14.4 Using Machine Learning to Improve 1-h Probabilistic Low-Level Rotation Forecasts.

Friday, 26 October 2018: 9:45 AM
Pinnacle room (Stoweflake Mountain Resort )
Montgomery L. Flora, Univ. of Oklahoma, CIMMS, NSSL/NOAA, Norman, OK; and C. K. Potvin, P. S. Skinner, and A. McGovern

One focus of the NOAA Warn-on-Forecast (WoF) project is to provide rapid-update probabilistic guidance to human forecasters for short-term (e.g., 0-1 h) tornado forecasts. Tornadoes are unresolvable with current operational models, but convection-allowing ensembles (CAEs) such as the 3-km NSSL Experimental WoF System for Ensembles (NEWS-e) provide forecasts of low-level rotation that may potentially discriminate between tornadic and non-tornadic storms. However, CAE forecasts often contain large errors in storm intensity, timing, and location. Machine learning methods potentially mitigate these errors by leveraging ensemble uncertainty, incorporating multiple model variables, and accounting for forecast bias to produce calibrated probabilistic forecasts.

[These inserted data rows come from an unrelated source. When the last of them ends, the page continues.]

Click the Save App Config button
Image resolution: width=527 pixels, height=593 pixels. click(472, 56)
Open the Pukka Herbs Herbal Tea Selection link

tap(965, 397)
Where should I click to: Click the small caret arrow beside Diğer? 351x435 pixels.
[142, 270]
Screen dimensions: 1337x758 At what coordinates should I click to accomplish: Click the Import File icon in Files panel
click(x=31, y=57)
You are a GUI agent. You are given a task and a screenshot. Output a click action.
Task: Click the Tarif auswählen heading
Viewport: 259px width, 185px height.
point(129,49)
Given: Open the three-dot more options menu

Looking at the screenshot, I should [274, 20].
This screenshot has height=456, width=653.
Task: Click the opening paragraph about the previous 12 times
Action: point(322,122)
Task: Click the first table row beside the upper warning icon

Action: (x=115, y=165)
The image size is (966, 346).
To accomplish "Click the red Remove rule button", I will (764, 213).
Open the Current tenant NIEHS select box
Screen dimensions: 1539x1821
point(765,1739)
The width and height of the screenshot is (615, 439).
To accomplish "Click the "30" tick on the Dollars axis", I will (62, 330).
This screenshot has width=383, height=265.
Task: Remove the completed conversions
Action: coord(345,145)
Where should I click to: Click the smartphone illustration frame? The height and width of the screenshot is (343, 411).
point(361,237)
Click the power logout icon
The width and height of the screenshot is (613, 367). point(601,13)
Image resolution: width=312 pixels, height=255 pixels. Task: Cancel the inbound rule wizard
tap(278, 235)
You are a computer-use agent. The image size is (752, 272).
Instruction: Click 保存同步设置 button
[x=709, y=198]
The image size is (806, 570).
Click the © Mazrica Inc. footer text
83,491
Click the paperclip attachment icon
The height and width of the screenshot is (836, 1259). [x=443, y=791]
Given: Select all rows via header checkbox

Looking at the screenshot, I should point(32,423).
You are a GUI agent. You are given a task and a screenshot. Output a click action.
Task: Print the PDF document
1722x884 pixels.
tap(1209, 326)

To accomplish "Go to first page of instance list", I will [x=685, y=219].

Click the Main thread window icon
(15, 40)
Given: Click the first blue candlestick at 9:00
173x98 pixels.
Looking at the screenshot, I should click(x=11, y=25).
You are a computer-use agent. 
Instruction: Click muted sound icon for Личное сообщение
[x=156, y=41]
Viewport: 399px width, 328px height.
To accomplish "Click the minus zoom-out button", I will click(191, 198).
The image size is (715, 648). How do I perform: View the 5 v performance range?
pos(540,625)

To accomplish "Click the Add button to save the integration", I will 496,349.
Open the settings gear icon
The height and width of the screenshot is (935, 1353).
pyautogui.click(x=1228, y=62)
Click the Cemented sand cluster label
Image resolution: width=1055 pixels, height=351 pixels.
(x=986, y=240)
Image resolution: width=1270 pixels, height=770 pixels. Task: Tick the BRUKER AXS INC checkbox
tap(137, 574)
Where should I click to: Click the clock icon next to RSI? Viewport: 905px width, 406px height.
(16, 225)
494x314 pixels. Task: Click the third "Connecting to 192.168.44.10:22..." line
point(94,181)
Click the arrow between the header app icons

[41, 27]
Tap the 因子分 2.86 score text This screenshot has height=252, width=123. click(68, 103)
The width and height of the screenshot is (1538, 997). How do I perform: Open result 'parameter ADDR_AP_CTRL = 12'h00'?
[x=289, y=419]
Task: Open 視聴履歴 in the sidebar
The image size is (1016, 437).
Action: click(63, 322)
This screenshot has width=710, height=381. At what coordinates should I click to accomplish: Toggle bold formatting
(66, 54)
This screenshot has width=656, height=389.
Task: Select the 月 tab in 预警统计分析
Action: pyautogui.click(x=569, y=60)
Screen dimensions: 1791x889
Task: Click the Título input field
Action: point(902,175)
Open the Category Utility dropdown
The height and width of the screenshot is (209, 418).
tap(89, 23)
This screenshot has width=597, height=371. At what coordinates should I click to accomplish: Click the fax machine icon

This study utilizes real-time NEWS-e forecasts generated during the 2016 -2018 NOAA Hazardous Weather Testbed Spring Forecasting Experiments and low-level azimuthal shear analyses from the NSSL Multi-Radar/Multi-Sensor (MRMS) product suite as input data for training various machine learning algorithms to produce calibrated 1-h probabilistic forecasts of low-level rotation. Given that strong low-level rotation occurs infrequently, we are oversampling the grid points within the MRMS azimuthal shear tracks to produce a more balanced dataset, which has been shown to improve machine-learning performance. Given that traditional, grid point verification statistics are limited in rare events, forecasts are evaluated in an object-matching framework following the methodology of Skinner et al. (2018). Results suggest that while machine learning does not always improve upon raw ensemble forecasts, it sometimes substantially increases forecast probabilities in regions of observed low-level rotation that are missed by the uncalibrated probabilities.